GOAL =
Rescale the answer coordinates in the records below, starting with the line that contains "Rose City Solutions (167, 1373)" and going on through the line that contains "Masonry Restoration and Cleaning (769, 456)". Write out only those lines, each with its text kept as is and both coordinates multiplied by 1.4 and rounded to whole numbers, with halves rounded up.

-- Start INPUT DATA --

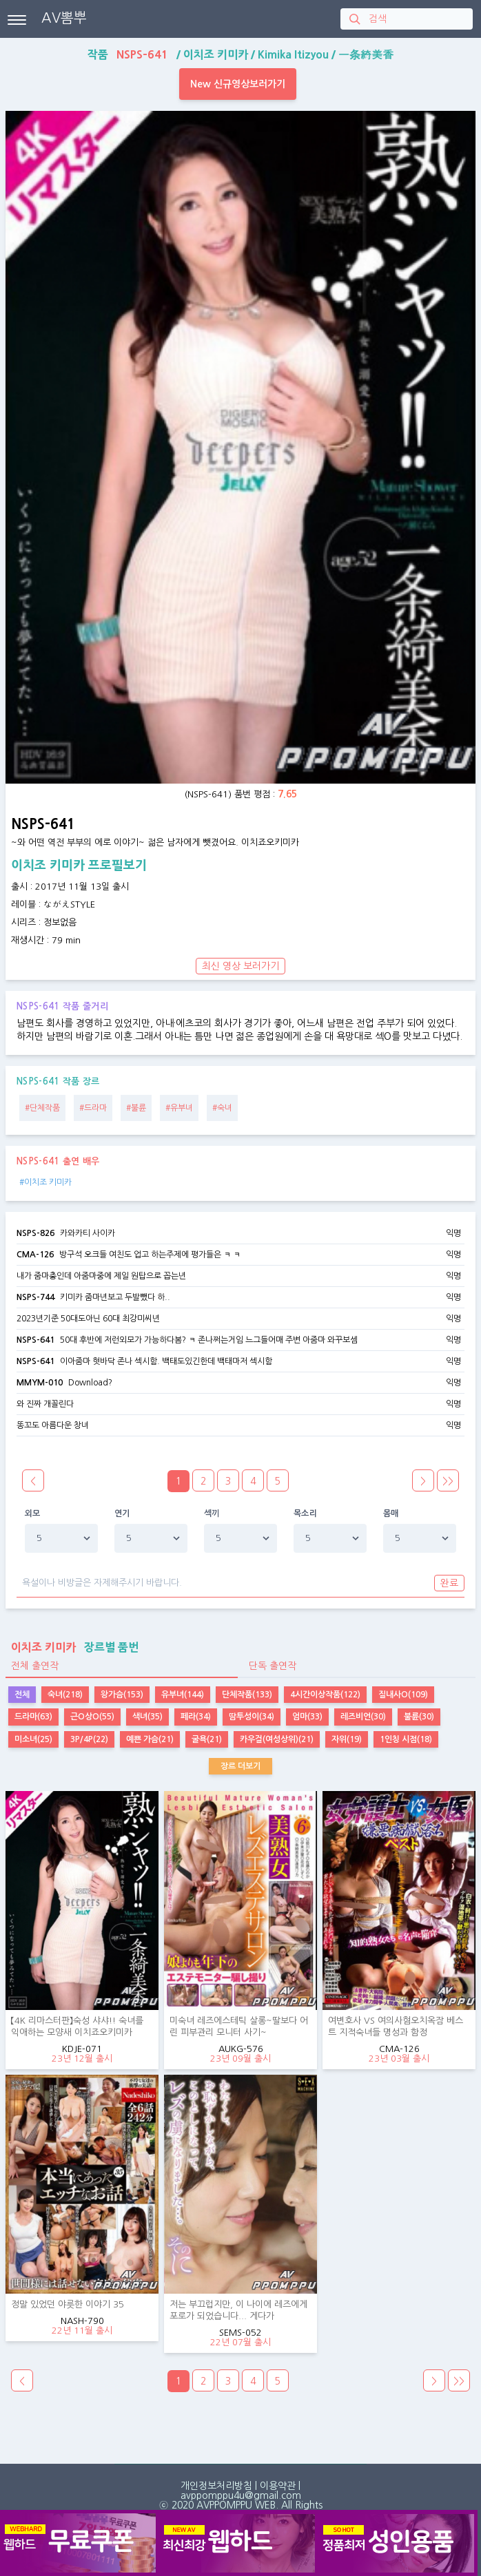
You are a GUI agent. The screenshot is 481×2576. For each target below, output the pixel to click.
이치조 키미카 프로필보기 (79, 865)
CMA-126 (35, 1254)
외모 (33, 1513)
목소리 (305, 1513)
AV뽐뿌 (64, 18)
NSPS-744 (35, 1297)
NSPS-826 (35, 1233)
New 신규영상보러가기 (237, 84)
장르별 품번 (72, 1647)
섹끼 (212, 1513)
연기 (122, 1513)
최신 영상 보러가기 (240, 966)
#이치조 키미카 (45, 1182)
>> (447, 1481)
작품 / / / (240, 54)
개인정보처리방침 (216, 2486)
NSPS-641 (35, 1340)
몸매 (391, 1513)
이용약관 (278, 2486)
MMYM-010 (40, 1383)
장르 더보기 (240, 1766)
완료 (449, 1583)
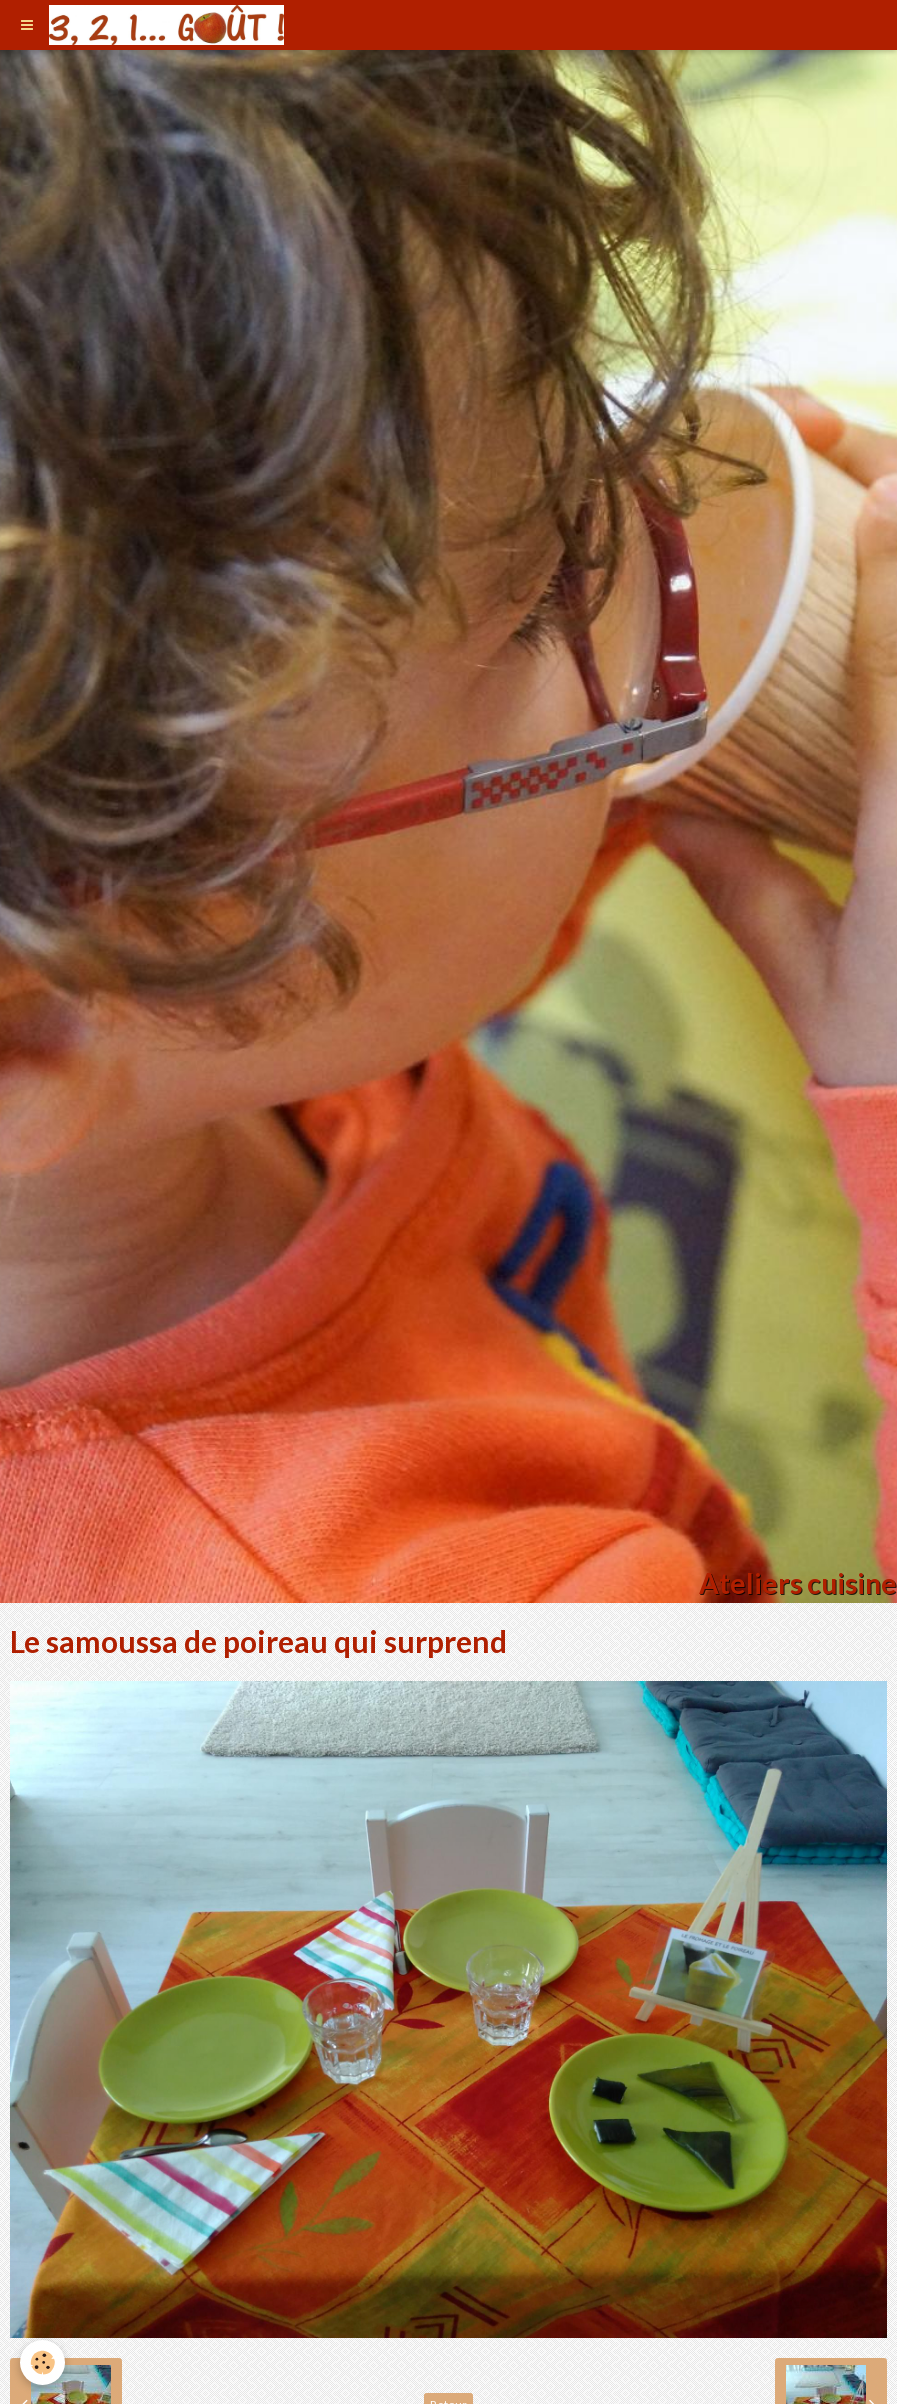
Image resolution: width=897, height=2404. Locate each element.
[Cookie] (42, 2362)
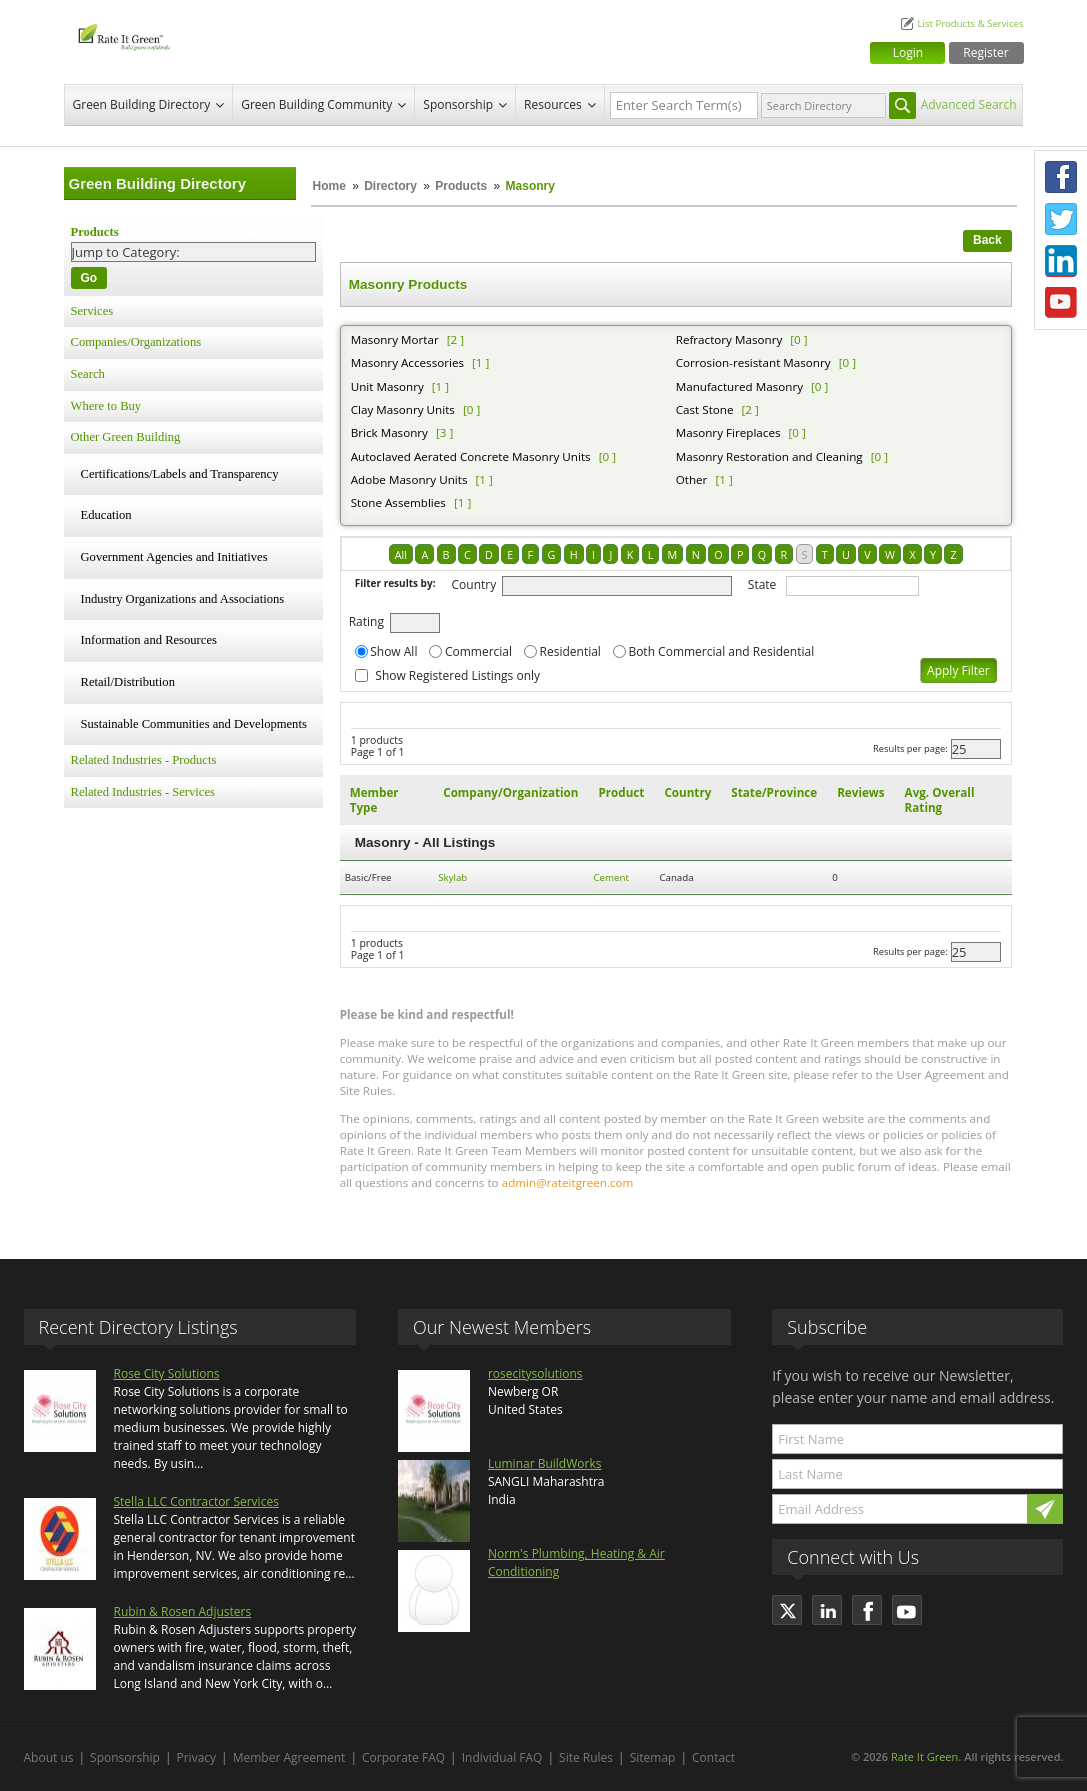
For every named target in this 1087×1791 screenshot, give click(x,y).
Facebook (1061, 177)
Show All (393, 651)
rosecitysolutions (535, 1373)
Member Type (374, 800)
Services (92, 311)
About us (49, 1757)
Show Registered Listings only (457, 675)
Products (461, 186)
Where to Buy (106, 406)
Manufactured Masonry (739, 386)
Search (88, 374)
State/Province (774, 792)
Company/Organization (510, 792)
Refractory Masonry (729, 339)
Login (908, 52)
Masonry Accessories (407, 362)
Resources (553, 104)
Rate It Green (924, 1756)
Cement (610, 877)
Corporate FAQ (403, 1757)
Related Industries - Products (144, 760)
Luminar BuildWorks (545, 1463)
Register (985, 52)
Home (329, 186)
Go (89, 278)
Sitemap (653, 1757)
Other (692, 479)
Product (621, 792)
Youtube (1061, 303)
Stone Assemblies (398, 502)
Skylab (452, 877)
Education (106, 515)
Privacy (197, 1757)
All (401, 554)
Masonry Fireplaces (728, 432)
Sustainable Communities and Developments (194, 724)
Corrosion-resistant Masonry (753, 362)
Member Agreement (289, 1757)
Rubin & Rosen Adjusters (183, 1611)
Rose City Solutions (167, 1373)
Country (474, 584)
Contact (713, 1757)
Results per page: (910, 748)
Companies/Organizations (136, 342)
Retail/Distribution (128, 682)
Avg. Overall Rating (940, 800)
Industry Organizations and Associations (183, 599)
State (762, 584)
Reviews (860, 792)
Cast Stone (705, 409)
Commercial (478, 651)
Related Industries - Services (143, 792)
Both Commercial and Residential (721, 651)
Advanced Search (969, 104)
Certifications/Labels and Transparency (180, 474)
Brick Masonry (389, 432)
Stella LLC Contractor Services (196, 1501)
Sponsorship (458, 104)
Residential (570, 651)
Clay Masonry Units (403, 409)
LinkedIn (1061, 261)
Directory (390, 186)
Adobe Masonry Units (409, 479)
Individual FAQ (502, 1757)
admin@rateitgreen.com (568, 1182)
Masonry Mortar (395, 339)
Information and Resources (149, 640)
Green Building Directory (142, 104)
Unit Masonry (387, 386)
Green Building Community (316, 104)
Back (987, 240)
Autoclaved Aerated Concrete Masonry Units (471, 456)
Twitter (1061, 219)
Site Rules (586, 1757)
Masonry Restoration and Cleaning (769, 456)
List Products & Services (970, 23)
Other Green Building (126, 437)
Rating (366, 621)
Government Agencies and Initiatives (174, 557)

-- End INPUT DATA --

PROBLEM SOLUTION =
Rose City Solutions (234, 1922)
Country (664, 818)
Contact (998, 2460)
Results per page: (1274, 1047)
Companies/Organizations (190, 479)
Retail/Distribution (179, 955)
Avg. Overall Rating (1316, 1120)
Industry Organizations and Associations (256, 839)
State (1067, 818)
Reviews (1204, 1109)
Cast Stone (987, 573)
Commercial (669, 911)
Related Industries - Services (200, 1109)
Both Commercial and Residential (1009, 911)
Advanced Search (1357, 146)
Certifications/Labels and Transparency (252, 664)
Brick Masonry (545, 605)
Stella LLC Contractor Services (274, 2101)
Sponsorship (641, 146)
Residential (798, 911)
Clay Masonry Units (564, 573)
LinkedIn (1485, 365)
Directory (546, 260)
Adobe Masonry Units (573, 671)
Individual FAQ (703, 2460)
admin@rateitgreen.com (795, 1655)
Masonry Mortar (553, 475)
Information and Resources (209, 896)
Green Building Directory (199, 146)
Unit Masonry (542, 540)
Green Building Community (442, 146)
Back (1382, 336)
Autoclaved Aerated Concrete Masonry Units (659, 638)
Twitter (1485, 307)
Site Rules (820, 2460)
Masonry Restoration and Cleaning (1077, 638)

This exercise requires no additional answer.